Eines Tages schaut er aus dem Fenster hinein in seine alte Wohnung. Da steht dann die ehemalige Ehefrau Sally nackt herum, weil sie gerade ihre Wäsche wechselt. Man kann es förmlich rattern hören in Roys Kopf. Dieser Mann, und damit das ganze menschliche Dilemma-Projekt, wird auf ewig zwischen den Fenstern sitzen. Mal die ganzen schlechten Altherrenwitze und etwas eingeschränkte Schauspielkunst wie im Falle Freida Pinto weggelassen, die es in diesem Allen-Film auffällig zu hören und zu sehen gibt, zumal sich die einzelnen Plots nach der Hälfte des Films etwas totgelaufen haben: Genau so kann man die Metropolen-Langeweile – Kulturbesuch, prekäre Beschäftigung, Partnerwechsel, spirituelle Suche – abbilden. Die Moral von der Geschicht’: Das einzelne Individuum ist zwar totzukriegen, nicht aber die ganze Natur.
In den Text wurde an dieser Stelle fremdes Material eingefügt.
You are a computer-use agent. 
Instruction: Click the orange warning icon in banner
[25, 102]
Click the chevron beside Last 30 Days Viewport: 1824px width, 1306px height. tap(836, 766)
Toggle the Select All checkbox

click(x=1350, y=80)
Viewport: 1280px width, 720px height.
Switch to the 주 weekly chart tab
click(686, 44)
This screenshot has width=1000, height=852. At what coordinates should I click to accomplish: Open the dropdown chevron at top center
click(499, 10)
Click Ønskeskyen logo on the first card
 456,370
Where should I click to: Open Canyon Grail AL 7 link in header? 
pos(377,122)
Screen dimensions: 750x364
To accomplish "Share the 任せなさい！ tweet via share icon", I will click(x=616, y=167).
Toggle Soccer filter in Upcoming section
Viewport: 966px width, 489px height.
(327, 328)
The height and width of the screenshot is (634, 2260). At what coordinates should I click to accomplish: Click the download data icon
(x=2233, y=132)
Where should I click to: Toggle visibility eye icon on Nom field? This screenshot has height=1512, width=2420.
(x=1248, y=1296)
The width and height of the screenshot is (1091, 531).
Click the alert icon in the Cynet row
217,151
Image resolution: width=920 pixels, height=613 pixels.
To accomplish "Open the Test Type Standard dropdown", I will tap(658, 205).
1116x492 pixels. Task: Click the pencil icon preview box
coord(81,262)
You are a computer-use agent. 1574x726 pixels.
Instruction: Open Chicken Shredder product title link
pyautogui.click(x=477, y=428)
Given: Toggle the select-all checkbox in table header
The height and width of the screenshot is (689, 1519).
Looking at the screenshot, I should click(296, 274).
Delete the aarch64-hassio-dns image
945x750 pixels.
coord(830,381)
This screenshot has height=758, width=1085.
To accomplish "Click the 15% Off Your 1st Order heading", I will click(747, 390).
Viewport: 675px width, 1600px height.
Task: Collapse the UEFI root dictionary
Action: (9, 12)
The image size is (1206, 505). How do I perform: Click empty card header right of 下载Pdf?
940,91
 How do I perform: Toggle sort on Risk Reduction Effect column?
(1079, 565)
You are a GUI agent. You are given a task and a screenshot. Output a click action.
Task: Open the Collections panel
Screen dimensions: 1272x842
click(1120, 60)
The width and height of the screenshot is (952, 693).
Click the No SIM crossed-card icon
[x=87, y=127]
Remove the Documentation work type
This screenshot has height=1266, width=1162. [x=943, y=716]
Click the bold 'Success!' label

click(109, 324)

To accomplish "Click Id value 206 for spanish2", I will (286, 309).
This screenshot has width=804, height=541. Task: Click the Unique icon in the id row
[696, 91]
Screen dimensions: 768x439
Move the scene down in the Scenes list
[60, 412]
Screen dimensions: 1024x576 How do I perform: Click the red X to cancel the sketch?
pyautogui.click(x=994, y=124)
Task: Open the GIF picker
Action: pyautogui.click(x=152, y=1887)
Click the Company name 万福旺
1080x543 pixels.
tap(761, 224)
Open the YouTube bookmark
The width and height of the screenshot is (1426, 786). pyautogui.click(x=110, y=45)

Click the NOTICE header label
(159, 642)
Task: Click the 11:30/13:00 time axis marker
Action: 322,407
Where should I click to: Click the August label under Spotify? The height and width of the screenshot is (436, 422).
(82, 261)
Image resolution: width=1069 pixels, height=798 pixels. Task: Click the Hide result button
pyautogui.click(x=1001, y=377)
Wie zu Beginn, so macht der Film auch in der Schlussphase Halt beim Klassiker, mit einer Zeile aus »Macbeth«: Es werde ein Märchen gespielt, »voller Klang und Wut, das nichts bedeutet«.
Die randalierenden Figuren versuchen verzweifelt, ihrem Leben mehr Sinn zu verleihen, als es für sie geben kann. Sie verfolgen lauter dubiose Ziele wie Erfolg, Geld und Liebe. Sie puzzeln, verletzen und produzieren Fehler, von denen jeder das Ende bedeuten kann.
Der Morgen nach der Party? Bald, sagt Regisseur Allen, »wird jeder, der auf der Erde gemeinsam mit ihnen gelebt hat, nicht mehr da sein, und nach 100 Jahren wird es kompett andere Menschen auf der Erde geben«.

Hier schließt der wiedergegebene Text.